All through the fight with the smoke and flames the firemen had been hindered by the difficulty of obtaining entrance to the burning building. The smoke in the front was for a time an insurmountable obstacle, and the Reade Street entrance to the cellar was blocked by two heavy disabled engines that formerly worked the freezing pumps for Wills Brothers. The walled-up windows defied their axes, and water seemed to have little or no effect on the flames.

Within twenty minutes from the time the first alarm was given every engine west of Park Row and the Bowery and south of Spring Street was pumping water into the threatened building. There were Engines Nos. 29, 27, 7, 12, 4, 6, 31, 13, 20, 35, 30, 9, and 32, with the crews of the fireboats New Yorker and Zophar Mills, and Hook and Ladder Companies Nos. 1, 10, 8, and 6.

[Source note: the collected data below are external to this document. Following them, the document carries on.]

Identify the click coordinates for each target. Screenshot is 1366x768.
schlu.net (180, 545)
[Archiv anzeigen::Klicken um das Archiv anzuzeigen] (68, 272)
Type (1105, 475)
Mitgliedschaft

Fire Commissioner Sturgis was present, too, gazing with admiration at the firemen working at the first really big fire they have had to contend with since he was appointed to the department.

The police had hard work restraining the volunteers who crowded about offering assistance as soon as the news had spread of the sufferings of the firemen. Proprietor Wildey of the Cosmopolitan Hotel offered the ambulance corps the free use of his house, and told his bartenders that everything was free to the uniformed firemen, police, and surgeons.

It was 1:30 o'clock this morning when Chief Bonner declared the fire under control, and sent some of the engines and men back to their quarters.

The police estimate that the loss will exceed $350,000. The merchandise in storage in the care of the Merchants' Refrigerating Company is insured for $300,000, and Mr. Wills said it will be a total loss.

The stock of Mr. Gair is estimated at $25,000, and that, too, is lost. The buildings which are owned by Mr. Gair will suffer at least to the extent of $50,000.

No estimate can be made of the damage to the storage companies' fixtures. Those in the building 163 Chambers Street will probably be totally destroyed. All the losses are covered by insurance.